Super Smash Bros Melee is undeniably one of the most popular games of all time, and one that continued to pull me back in over the past 16 years. As a kid, I played Melee as a fun, four-player party game full of iconic items and goofy game modes. As an adult, I’ve taken on many roles around the game, including: sponsor, organizer, competitor, streamer, promoter. Melee is a video game that is more than the sum of its parts; as a result, it has taken me on many unexpected journeys and given me just as many unexpected friendships.

David King

#3: Streets of Rage for Sega Genesis

As a kid, nothing beat side-scrolling beat-’em-ups.
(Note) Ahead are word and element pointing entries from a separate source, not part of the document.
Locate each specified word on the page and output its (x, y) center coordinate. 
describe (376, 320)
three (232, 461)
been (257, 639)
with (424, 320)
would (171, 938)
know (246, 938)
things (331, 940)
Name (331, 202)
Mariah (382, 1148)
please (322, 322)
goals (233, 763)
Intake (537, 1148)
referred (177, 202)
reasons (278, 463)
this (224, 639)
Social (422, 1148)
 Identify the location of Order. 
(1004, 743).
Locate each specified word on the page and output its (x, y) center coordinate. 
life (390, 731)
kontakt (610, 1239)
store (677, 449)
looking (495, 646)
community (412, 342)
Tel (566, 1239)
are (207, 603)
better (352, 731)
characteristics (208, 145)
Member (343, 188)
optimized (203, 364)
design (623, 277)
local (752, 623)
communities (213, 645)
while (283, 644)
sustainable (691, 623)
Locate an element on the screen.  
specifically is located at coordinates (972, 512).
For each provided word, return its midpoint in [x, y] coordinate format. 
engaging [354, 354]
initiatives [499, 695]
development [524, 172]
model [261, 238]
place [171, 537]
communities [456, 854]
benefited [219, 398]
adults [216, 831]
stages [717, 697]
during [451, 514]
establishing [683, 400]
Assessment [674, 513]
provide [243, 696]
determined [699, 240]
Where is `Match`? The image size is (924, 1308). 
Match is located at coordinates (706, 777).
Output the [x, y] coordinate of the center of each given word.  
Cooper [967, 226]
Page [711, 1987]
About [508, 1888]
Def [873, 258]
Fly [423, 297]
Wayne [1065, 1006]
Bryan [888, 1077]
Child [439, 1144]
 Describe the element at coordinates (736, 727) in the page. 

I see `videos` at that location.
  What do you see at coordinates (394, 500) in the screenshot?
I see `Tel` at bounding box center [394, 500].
I’d do anything to get a ride to an arcade so I could feed quarters into Final Fight, Golden Axe, NEO GEO multi-game machines. The problem I faced as a Genesis owner was that Capcom and NEO GEO weren’t making games for the Genesis, and the port of Golden Axe was underwhelming–enter Streets of Rage, perhaps the best side-scrolling beat-’em-up ever made. There was nothing subtle about this game; it stole character designs from Final Fight and its bosses were ripped from popular American movies. Yet the soundtrack was absurdly enervating, the sound effects were spot on and the gameplay the tightest in the genre. There is little depth to Streets of Rage, but in many ways it was like playing a gorgeous painting accompanied by an 8-bit DJ. Streets of Rage is now a touchpoint for programmers working in retro pastiche, and for modern programmers who want to nod to the excesses of the early ’90s. For me, it is still a game I revisit for the sights and the sounds.